High‐Performance Solution Processable Red TADF‐OLED with External Quantum Efficiency Exceeding 28% Using a Multi‐Resonance Emitter Host

Abstract Achieving high‐efficiency soluble red thermally activated delayed fluorescence (TADF) emitters remains a substantial challenge owing to the constraints imposed by the energy‐gap law. In this study, an asymmetric pyrene‐azaacene derivative, named PBCNT, is prepared and characterized, featuring a strong electron‐donating tert ‐butyl diphenylamine moiety and an electron‐withdrawing cyano group. PBCNT exhibits intense red emission with a peak wavelength of 664 nm in a toluene solution.
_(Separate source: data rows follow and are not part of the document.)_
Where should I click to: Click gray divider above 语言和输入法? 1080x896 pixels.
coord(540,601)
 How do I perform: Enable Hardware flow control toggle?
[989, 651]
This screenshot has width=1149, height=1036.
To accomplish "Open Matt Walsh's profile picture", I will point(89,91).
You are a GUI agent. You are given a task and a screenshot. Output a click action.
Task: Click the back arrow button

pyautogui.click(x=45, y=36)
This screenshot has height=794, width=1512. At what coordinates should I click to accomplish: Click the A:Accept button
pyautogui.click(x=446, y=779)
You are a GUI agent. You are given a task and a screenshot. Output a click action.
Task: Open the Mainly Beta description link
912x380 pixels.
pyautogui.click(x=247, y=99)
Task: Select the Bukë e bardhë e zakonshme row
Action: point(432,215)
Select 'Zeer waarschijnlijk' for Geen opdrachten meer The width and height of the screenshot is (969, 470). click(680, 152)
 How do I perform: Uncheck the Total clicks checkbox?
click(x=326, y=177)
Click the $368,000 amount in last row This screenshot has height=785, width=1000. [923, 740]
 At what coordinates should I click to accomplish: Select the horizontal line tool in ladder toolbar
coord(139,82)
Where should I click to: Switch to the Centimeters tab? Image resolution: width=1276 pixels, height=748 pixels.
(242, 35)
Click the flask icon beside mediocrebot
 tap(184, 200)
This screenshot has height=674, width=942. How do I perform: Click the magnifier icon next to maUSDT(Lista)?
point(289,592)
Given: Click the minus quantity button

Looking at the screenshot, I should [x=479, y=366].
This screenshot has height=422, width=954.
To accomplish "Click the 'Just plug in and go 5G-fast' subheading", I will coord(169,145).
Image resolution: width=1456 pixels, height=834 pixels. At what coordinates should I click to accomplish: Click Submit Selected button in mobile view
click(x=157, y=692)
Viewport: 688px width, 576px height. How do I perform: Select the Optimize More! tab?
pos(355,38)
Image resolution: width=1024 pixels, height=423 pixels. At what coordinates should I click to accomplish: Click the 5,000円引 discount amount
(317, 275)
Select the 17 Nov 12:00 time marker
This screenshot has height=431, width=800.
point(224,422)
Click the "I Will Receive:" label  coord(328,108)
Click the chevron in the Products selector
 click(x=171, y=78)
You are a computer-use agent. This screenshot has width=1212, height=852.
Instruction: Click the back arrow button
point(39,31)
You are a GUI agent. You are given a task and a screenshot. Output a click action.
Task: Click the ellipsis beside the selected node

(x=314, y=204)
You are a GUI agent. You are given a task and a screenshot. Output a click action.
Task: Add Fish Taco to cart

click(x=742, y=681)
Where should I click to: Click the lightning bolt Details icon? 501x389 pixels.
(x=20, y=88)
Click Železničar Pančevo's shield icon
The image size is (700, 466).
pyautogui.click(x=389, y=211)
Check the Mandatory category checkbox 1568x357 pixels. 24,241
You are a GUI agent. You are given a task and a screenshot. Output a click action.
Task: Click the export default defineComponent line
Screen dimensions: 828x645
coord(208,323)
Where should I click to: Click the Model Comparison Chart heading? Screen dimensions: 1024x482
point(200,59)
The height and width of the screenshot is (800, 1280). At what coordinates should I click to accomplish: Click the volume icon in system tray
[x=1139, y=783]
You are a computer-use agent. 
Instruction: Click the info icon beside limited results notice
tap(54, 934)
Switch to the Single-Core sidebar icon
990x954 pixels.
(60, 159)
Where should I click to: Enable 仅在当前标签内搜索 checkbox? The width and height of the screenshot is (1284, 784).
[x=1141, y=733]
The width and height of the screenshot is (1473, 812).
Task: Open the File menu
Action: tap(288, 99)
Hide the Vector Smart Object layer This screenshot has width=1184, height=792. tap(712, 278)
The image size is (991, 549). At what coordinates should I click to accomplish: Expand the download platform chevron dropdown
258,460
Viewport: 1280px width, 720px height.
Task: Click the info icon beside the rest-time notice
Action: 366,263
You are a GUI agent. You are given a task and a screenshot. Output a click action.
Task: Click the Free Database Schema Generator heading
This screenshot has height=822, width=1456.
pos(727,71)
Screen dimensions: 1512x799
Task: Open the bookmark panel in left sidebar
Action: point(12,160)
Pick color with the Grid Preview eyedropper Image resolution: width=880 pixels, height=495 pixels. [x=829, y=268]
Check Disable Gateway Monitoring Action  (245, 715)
It demonstrates an evident TADF character in the solid state, attributed to a small energy difference of 0.04 eV between its lowest singlet and triplet states. By employing a multi resonance‐type TADF molecule as the host matrix, a solution‐processed organic light‐emitting diode (OLED) based on PBCNT achieved a record‐high maximum external quantum efficiency (EQE) of 28.5%, with a red emission peak at 608 nm, facilitated by effective Förster energy transfer, good horizontal emitting dipole orientation and managed intermolecular interactions between the host and dopant. This represents one of the highest EQE values reported among solution‐processed red TADF OLEDs emitting electroluminescence at wavelengths greater than 600 nm. This paper introduces a promising pathway for developing efficient red TADF emitters that overcome the limitations of the energy‐gap law.